Transportation indexes

It is not rocket science to work out that the ‘financial’ crisis has now spread to becoming a global economic crisis that has threatened thousands of jobs and businesses.

This is the problem that is facing stock pickers at the moment – if the problem was limited to a bit of a bit of ‘shock and awe’ as the markets tumbled, then you could feel pretty confident going in and buying some shares at what look like low price to earnings ratios and then sit back waiting for a rebound.

But what if the problem is deeper? What if all these people who are losing their jobs as the stock market shock starts to wear off?

Every time somebody loses their job, it is one more person that does not have a means to pay off any accumulated debt – be it cars, houses, credit cards or other personal debt. What looks like a good price to earnings ratio in 2008 would certainly not be applicable if clients have begun hauling in their spending and hoarding their cash going into 2009.

The reality is that economic activity has fallen off a cliff and nobody really has any idea when it is going to get restarted again.

Looking at a couple of trading boards, an interesting theory has been put forward – tracking the transportation and logistics indexes as a proxy for economic activity.

I thought I would start with the Baltic Dry Index because A) It has been in the news quite a lot recently and B) Being a Grindrod shareholder I’ve heard a lot about it in recent months:

Baltic Dry Index:
In a nutshell, the Baltic Dry Index (BDI) helps ascertain global freight rates based on demand for commodities, how much fleet supply is available to meet the demand and market sentiment for the global shipping industry.
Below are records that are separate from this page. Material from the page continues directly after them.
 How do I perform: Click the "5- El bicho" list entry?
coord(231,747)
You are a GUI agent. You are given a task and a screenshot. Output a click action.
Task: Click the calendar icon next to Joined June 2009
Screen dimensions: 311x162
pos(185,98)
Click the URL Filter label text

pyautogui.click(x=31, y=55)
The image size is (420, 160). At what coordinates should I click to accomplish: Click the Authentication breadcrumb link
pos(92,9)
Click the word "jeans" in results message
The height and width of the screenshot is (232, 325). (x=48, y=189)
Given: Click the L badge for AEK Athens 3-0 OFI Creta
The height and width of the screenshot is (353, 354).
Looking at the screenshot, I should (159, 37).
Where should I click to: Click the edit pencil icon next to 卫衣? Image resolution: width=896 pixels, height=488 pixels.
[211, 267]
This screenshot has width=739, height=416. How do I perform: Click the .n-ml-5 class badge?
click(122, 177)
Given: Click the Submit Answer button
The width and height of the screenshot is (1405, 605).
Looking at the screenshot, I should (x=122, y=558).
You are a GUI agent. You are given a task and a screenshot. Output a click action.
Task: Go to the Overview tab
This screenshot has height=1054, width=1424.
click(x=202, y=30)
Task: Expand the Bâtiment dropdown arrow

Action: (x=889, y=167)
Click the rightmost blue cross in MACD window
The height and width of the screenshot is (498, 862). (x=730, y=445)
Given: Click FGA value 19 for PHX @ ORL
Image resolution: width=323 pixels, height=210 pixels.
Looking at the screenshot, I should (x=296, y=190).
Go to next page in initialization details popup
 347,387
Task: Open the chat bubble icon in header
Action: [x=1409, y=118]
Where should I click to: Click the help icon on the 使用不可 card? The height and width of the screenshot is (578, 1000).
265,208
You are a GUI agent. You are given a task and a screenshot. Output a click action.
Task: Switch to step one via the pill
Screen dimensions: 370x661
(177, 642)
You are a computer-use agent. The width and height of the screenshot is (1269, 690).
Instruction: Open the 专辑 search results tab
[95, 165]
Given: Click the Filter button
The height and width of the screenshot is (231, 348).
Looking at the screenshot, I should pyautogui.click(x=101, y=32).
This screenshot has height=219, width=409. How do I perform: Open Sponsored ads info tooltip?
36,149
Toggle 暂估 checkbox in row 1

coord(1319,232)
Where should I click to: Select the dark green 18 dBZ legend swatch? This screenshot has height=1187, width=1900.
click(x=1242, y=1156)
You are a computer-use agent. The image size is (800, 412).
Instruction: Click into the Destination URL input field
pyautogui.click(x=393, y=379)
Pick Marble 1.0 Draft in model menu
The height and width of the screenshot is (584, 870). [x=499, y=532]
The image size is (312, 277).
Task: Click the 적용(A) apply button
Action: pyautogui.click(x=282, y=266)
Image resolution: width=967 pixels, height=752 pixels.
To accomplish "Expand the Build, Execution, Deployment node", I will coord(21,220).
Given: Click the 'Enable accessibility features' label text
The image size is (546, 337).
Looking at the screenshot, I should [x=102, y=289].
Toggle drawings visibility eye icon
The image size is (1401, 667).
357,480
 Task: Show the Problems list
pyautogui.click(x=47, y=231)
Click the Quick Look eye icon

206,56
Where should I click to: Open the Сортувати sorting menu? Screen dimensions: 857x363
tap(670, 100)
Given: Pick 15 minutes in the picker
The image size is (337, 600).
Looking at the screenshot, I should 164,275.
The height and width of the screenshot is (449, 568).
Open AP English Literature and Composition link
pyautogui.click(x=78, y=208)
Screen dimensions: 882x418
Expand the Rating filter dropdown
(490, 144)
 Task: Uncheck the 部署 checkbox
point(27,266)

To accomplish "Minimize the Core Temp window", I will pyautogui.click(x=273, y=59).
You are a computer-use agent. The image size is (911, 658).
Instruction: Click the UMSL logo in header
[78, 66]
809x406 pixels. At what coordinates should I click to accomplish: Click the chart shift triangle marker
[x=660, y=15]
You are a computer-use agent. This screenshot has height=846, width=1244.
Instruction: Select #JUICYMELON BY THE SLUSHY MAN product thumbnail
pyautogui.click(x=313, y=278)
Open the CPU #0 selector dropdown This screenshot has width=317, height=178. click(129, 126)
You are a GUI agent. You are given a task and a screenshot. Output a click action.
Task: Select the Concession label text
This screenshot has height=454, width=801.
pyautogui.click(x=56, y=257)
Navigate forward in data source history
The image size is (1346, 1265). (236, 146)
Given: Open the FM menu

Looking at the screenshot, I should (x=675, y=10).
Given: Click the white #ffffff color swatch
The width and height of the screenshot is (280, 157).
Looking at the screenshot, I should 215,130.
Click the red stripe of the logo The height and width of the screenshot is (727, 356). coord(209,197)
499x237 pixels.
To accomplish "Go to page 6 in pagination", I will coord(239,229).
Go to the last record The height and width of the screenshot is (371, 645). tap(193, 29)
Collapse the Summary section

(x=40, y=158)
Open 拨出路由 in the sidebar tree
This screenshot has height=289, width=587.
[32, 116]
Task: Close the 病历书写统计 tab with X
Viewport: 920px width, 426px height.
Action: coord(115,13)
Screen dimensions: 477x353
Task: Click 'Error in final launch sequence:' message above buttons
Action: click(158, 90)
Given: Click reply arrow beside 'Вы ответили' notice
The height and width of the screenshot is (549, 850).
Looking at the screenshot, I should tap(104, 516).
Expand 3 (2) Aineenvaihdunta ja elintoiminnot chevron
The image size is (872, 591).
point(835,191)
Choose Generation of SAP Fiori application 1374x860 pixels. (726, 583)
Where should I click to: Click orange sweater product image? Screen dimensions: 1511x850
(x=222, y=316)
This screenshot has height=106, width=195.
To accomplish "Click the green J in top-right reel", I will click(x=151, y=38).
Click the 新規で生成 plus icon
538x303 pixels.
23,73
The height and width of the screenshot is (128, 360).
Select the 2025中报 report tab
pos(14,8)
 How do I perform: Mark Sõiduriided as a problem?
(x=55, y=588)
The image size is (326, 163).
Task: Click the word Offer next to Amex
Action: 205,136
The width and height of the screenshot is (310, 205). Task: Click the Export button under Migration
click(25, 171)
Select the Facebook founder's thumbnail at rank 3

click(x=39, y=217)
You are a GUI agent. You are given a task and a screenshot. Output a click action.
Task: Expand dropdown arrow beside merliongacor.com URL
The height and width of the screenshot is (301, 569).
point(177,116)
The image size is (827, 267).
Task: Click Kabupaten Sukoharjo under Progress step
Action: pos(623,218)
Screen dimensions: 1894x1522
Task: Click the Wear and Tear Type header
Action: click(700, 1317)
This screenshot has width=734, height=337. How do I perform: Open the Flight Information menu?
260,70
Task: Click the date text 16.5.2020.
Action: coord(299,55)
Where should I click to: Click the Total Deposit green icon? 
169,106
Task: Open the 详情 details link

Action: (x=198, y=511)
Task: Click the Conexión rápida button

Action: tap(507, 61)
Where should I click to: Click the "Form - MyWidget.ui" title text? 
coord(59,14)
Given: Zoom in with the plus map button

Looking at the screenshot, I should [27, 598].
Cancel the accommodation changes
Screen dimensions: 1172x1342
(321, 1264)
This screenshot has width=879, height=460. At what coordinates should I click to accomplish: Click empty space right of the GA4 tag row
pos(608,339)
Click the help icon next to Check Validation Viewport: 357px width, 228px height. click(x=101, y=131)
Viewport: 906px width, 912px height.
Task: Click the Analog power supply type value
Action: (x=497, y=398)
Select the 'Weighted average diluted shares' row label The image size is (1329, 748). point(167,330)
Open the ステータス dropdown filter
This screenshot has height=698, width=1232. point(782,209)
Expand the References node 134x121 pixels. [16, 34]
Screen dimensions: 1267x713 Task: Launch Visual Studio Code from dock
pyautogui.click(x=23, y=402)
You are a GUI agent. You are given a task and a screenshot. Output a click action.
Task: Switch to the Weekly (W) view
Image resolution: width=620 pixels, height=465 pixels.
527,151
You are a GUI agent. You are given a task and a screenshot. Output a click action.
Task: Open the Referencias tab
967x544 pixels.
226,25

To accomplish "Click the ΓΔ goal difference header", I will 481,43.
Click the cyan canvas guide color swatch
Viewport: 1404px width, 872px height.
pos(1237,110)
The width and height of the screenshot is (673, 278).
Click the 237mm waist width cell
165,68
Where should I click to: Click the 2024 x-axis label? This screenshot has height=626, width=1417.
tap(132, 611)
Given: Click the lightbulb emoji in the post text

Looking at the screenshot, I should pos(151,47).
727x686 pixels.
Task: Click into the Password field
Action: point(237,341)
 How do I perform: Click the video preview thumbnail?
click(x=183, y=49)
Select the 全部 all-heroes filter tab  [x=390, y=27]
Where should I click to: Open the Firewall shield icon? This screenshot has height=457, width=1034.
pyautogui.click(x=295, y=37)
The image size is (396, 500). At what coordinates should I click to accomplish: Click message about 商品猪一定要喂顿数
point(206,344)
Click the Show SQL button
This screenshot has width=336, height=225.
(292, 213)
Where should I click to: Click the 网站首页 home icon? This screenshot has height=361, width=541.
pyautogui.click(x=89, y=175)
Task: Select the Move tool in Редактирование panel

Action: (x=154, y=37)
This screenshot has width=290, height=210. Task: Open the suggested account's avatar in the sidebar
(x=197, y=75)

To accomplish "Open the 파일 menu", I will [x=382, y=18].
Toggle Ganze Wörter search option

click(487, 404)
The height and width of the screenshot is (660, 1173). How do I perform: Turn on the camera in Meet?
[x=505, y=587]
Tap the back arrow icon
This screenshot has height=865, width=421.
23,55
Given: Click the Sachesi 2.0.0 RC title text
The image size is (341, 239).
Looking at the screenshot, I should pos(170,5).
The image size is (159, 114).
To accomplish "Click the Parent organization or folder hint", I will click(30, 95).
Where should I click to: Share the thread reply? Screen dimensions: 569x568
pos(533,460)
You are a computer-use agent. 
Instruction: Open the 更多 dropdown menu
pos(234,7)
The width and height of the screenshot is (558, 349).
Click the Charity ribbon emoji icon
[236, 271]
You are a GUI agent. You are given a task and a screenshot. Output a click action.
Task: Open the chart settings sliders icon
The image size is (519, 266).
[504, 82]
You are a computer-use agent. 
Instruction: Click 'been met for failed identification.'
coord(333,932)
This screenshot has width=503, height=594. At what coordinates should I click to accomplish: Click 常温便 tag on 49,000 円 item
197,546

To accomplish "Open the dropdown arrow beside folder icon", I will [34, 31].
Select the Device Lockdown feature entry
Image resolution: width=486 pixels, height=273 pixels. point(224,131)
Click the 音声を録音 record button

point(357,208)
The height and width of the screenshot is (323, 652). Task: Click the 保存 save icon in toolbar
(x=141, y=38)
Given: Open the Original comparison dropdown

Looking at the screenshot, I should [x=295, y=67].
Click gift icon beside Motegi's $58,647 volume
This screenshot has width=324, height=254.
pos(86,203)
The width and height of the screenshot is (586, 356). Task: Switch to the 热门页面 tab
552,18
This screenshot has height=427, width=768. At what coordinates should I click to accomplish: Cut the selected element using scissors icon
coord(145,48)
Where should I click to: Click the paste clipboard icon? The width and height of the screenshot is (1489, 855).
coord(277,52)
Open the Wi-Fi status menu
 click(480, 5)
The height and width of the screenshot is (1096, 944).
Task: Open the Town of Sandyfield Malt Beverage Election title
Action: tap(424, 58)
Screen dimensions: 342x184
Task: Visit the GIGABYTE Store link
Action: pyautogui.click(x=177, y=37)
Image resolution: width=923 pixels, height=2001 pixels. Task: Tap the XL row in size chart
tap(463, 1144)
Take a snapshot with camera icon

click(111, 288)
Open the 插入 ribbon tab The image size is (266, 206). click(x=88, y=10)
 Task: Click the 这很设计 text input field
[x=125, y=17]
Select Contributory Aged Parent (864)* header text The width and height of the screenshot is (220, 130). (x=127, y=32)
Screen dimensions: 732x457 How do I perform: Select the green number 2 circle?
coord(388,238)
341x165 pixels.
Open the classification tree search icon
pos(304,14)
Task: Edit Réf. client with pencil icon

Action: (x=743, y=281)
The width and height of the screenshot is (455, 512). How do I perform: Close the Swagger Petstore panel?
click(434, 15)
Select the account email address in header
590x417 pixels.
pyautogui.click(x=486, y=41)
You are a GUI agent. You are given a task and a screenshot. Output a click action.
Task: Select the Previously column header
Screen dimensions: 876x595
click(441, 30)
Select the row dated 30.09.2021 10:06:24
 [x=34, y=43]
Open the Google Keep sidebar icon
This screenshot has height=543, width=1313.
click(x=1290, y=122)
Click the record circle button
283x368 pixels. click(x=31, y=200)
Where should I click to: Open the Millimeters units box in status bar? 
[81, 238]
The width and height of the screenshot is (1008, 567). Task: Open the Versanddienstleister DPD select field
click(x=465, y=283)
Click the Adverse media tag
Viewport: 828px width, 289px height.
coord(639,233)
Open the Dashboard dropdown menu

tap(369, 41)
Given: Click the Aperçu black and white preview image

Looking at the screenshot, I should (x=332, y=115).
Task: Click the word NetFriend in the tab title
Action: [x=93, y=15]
Wikipedia simplifies it saying: “Every working day, the Baltic canvasses brokers around the world and asks how much it would cost to book various cargoes of raw materials on various routes (e.g. 100,000 tons of iron ore from San Francisco to Hong Kong, or 1,000,000 metric tons of rice from Bangkok to Tokyo)”

Local shipping company Grindrod has seen its share price absolutely decimated in recent months as many investors have tried to correlate that performance of the BDI with the anticipated earnings for the shipper.

While this isn’t exactly the case, you can see how much emphasis big firms have placed on using the BDI to track overall market sentiment.

Looking at the graph, you will see some correlation between the two.



Dow Jones Transportation Average
The Dow Jones Transportation Average (DJTA) is the oldest US index. The index includes 20 companies involved in the railroad, shipping, airline and trucking industries.

You can find the constituents here - http://www.djindexes.com/

Below I’ve printed out a graph for the last three years.

What I found interesting was that despite many consumers (retail, commercial and industrial) having slammed on breaks in the last few months, there seems to be a bit of sideways movements in both these indexes, which may indicate that a more ‘real’ level of economic activity has been found.

I am a big believer that historical data doesn’t necessarily point to what is going to happen going forward, but I think building in tools like this to review the ‘bigger picture’ might be very useful in making some investment decisions.

Anyone else using these tools or done any back-testing on this data?